*** STUDY TEXT ***

Improving access to care for Indigenous communities
By Niecole Killawee | Photo: Danny Abriel (Dalhousie University)
World Health Day, celebrated every year on April 7, aims to raise awareness of an important global health priority. This year’s theme is “building a fairer, healthier world for everyone” and Brent Young (BSc’13, MSc’15, MD’19) is committed to doing just that.
Dr. Young is passionate about health advocacy, a path he began pursuing as a Dalhousie medical student when he co-founded the Student Diversity and Inclusion Committee.
He’s also Anishinaabe with family roots in Sandy Bay First Nation in Manitoba, although he was born and raised in Cape Breton, Nova Scotia as a result of his mother being displaced from her community during the Sixties Scoop.
Now, as a family medicine resident at the University of Calgary, he’s developed a deeper understanding of the social determinants of health and the challenges people face when they can’t access the health care they need.
“I think a lot of what we see in health-care delivery is unfair to marginalized communities, including Indigenous communities but also newcomers, people who are incarcerated, and people who are street-involved or experiencing homelessness,” says Dr. Young. “I want to see a fairer society.”
Dr. Young is committed to improving access to quality care that’s culturally appropriate and safe for Indigenous people. In Dr. Young’s opinion, eliminating the health inequities endured by Indigenous communities starts with addressing the underlying cause: colonialism. Systemic racism, unstable housing, precarious employment, food insecurity, and poor access to clean drinking water are all rooted in colonial policy and they have a profound impact on health.

*** End of STUDY TEXT ***
*** DATA LISTING ***

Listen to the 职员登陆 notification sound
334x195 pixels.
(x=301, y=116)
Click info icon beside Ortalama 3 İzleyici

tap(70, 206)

*** End of DATA LISTING ***

■ REQUIRED ACTION 1 ■
In the text about improving access to care for Indigenous communities, what committee did Brent Young co-found as a Dalhousie medical student?
■ REQUIRED ACTION 2 ■
Pick up the text about improving access to care for Indigenous communities after its last sentence and continue it.

■ EXERCISE ANSWER 1 ■
He co-founded the Student Diversity and Inclusion Committee.

■ EXERCISE ANSWER 2 ■
“When you’re not experiencing these inequities personally, you forget how they can affect your overall health,” says Dr. Young. “Until we address these issues as a society, I don’t think we’re going to see any movement forward in terms of Indigenous health.”
Another issue has to do with how the current health-care system is set up to serve Indigenous people. In Canada, the federal government is responsible for the health care of all First Nations people living on-reserve. Those living off-reserve, like Dr. Young himself, fall under provincial jurisdiction.
“Oftentimes there are these jurisdictional disputes and at the end of the day, it’s impossible to organize and set up a comprehensive health-care system that works best for Indigenous populations,” says Dr. Young. “I’d like to see a coordinated effort to support self-determination in Indigenous health.”
This June when Dr. Young completes his family medicine residency, he’ll return to Nova Scotia and split his time practicing at both the Sipekne’katik Health & Wellness Centre and the North End Community Health Centre. He’s also working with the Mi’kmaw Native Friendship Centre to establish a new healing lodge for the urban Indigenous community in the Halifax region.
“There’s something like 15,000 Indigenous people in Halifax—a third of the Indigenous population in Nova Scotia—and there isn’t a single clinic that serves that community,” he says. “I think that just goes to show that jurisdictional disputes and the long-term effects of colonialism really do leave swaths of the community behind.”
When asked about the driving force behind his health advocacy work, Dr. Young says it comes down to his own lived experience.
“I think a lot of this journey has been about reclaiming my place in my community and finding where I fit again. That’s been really important to me.”